| EIN | NAME | CITY | STATE | ZIP | NTEE | RULING | ASSETS | INCOME | REVENUE | SoftTF-IDF | JW(full) | CONF | Hits |
|---|
GET /api/search?q=<query>&field=name|ein&limit=5&topk=80&tokThresh=0.85&minSoft=0&phonetic=truePOST /api/search with JSON body using the same fields.| Param | Type | Default | Description |
|---|---|---|---|
q | string | – | Query text (org name) or EIN (9 digits for field=ein). |
field | string | name | name uses SoftTF-IDF+JW; ein is exact. |
limit | int | 5 | Max items to return. |
topk | int | 80 | Candidate count from TF-IDF blocker. |
tokThresh | float | 0.85 | Min Jaro–Winkler for token matches in SoftTF-IDF. |
minSoft | float | 0 | Min SoftTF-IDF to keep (after small boosts). |
phonetic | bool | true | Use NYSIIS fallback when no lexical hits. |
200 OK
{
"meta": {
"query": "alzheimer nyc",
"field": "name",
"limit_requested": 5,
"limit_returned": 5,
"candidates_considered": 80,
"took_ms": 7,
"thresholds": {"topk":80,"tokThresh":0.85,"minSoft":0,"phonetic":true},
"corpus_size": 199873
},
"results": [
{
"rank": 1,
"ein": "01XXXXXXX",
"name": "ALZHEIMER'S ASSOCIATION GREATER NEW YORK CHAPTER",
"city": "NEW YORK", "state": "NY", "zip": "100XX",
"ntee": "H92",
"assets": 12345678, "income": 2345678, "revenue": 1987654,
"confidence": 0.964,
"soft_tfidf": 0.951,
"jw_full": 0.987,
"hits": 6,
"explain": {"numbersMatched":0,"rareTokenMatches":2}
}
]
}
400 (missing q or bad params), 503 (index still warming).

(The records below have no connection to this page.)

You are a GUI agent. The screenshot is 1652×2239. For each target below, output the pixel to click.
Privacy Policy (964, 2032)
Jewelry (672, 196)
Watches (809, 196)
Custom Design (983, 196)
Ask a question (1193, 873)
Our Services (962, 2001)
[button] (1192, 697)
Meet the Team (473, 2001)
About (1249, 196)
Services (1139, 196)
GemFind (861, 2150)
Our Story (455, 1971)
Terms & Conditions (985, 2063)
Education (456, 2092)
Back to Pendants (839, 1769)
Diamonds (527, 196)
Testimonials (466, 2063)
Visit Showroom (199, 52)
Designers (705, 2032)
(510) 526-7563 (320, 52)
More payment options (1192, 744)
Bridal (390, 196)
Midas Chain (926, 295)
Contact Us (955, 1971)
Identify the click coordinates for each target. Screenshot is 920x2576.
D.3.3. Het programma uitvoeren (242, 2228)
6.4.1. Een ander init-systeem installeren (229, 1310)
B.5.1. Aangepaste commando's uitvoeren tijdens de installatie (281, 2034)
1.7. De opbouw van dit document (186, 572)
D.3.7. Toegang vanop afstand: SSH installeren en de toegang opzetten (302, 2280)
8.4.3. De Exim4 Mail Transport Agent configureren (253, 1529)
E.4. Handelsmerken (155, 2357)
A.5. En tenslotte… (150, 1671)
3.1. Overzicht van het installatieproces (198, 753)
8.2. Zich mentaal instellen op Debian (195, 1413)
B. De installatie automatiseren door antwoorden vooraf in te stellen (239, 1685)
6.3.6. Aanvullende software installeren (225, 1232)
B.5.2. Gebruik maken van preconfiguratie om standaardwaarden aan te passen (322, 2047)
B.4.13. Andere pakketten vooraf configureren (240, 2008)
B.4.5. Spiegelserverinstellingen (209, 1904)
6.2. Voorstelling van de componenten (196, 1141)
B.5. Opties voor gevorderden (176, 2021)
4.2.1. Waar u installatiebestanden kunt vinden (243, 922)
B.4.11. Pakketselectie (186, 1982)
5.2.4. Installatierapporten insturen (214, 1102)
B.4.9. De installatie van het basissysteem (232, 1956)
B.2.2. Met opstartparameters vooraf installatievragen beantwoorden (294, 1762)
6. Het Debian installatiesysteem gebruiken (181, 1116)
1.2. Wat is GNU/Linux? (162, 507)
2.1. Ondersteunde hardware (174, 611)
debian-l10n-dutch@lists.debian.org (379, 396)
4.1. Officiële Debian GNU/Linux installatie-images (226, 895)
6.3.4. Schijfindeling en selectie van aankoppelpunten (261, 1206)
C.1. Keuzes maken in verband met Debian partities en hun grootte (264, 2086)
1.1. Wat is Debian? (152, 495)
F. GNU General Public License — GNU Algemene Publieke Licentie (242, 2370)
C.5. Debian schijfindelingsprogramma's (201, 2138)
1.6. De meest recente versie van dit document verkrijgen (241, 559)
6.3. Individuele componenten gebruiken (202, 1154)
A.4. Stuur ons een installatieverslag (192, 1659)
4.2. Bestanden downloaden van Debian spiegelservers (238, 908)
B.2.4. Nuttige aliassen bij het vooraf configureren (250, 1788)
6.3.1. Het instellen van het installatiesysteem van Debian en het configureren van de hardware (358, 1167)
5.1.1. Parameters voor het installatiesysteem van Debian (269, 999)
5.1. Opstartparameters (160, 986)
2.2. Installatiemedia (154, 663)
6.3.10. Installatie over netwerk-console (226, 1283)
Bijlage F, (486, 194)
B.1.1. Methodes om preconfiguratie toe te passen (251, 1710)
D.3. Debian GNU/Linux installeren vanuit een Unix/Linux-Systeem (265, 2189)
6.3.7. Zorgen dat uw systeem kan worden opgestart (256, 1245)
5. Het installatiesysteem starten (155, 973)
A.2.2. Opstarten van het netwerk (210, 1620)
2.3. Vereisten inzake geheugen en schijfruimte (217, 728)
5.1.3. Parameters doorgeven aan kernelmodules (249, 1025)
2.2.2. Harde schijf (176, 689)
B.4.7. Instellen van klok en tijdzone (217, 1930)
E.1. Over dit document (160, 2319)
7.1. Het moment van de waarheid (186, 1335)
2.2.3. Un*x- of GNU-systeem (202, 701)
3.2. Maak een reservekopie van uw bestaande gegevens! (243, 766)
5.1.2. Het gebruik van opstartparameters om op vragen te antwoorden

# GET (name, top 5 default)
curl -G "http://localhost:8000/api/search" \
--data-urlencode "q=habitat for humanity nyc"
# GET (ein)
curl -G "http://localhost:8000/api/search" \
--data-urlencode "q=002022084" --data-urlencode "field=ein"
# POST (JSON)
curl -X POST "http://localhost:8000/api/search" \
-H "Content-Type: application/json" \
-d '{"q":"alzheimer new york","field":"name","limit":10,"topk":120,"tokThresh":0.86,"minSoft":0.1,"phonetic":true}'
SoftTF-IDF sums TF-IDF-weighted token matches where within-token similarity ≥ tokThresh (Jaro–Winkler). We add small domain boosts for exact numbers (“PS 118”, “Chapter 12”) and rare token matches. confidence is a calibrated blend: 0.8×SoftTF-IDF + 0.2×JW(full), clipped to [0,1]. For EIN exact matches, confidence is 1.0.